Melody’s Echo Chamber - Melody’s Echo Chamber

Sophisticated yet uncomplicated, misty yet vibrant, luxurious yet disquieting.

Label: Weird World

Rating: 7

Let’s be honest; when you think of the term ‘muse’, you probably don’t automatically assume that said muse is ever male. After all, in Hellenistic mythology, the Muses were the Goddesses of creative inspiration. In modern music and art, we only hear about female muses: Sedgwick/Warhol, Smith/Mapplethorpe, Moss/Klein etc. But with Melody Prochet’s debut as Melody’s Echo Chamber, she has found a muse in Tame Impala frontman, Kevin Parker. Having previously written songs for her other projects, the Narcoleptic Dancers and My Bee’s Garden, it was only when Prochet found in Parker a kindred spirit who could free the music bouncing around her own ‘echo chamber’, that she felt she could remodel her classically-trained mind with a freer wiring. The result we have is the melancholic psych-pop of ‘Melody’s Echo Chamber’.

As an experience it’s akin to basking in the sunshine of a Sunday afternoon, before the angst of knowing it has to come to an end starts to creeping in. This creeping feeling of dread is what amplifies the overwhelming romance of the gorgeous ‘I Follow You’ and the futility of ‘Mount Hopeless’, which sounds like a space-pop reappropriation of the Charlie’s Angels theme tune.
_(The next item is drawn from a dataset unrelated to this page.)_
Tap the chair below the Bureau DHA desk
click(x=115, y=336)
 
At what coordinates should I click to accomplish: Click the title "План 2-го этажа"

Elsewhere, ‘You Won’t Be Missing That Part of Me’, with its ineffably Parisian vibe (particularly at the beginning) starts off playfully but insists on flirting with a bit of danger as it progresses. The recurring theme of each song seems to be that the black cloud of drudgery always haunts something beautiful and peaceful. ‘Some Time Alone, Alone’ is perhaps the clearest embodiment of this theme: the tinny drum marches towards a sunburst of guitars that seem to enter a melodic alternation of peaking (hope) and setting (despair).

Parker, who has just released the earth-shatteringly good, ‘Lonerism’, is on production duties and plays on every song on ‘Melody’s Echo Chamber’ and as a result his fingerprints are all over it. But in all honesty, his degree of influence could easily be overstated, as it’s not the song writing that shows his presence; it’s merely the palette used to create Prochet’s effort. While the instrumentation and post-production on ‘Melody’s Echo Chamber’ sound similar to those on ‘Lonerism’, Prochet merely uses Parker’s colours to paint an entirely different picture: where Parker’s is one of crushing loneliness, Prochet’s is one of humming melancholy.

Sophisticated yet uncomplicated, misty yet vibrant, luxurious yet disquieting, ‘Melody’s Echo Chamber’ is a lovely record full of dualities. It is not a full-blown acid-trip that will open the doors of perception in one’s psyche; it is a chronicle of dark reminiscences of heartbreak being reflected on through a screen of purple haze.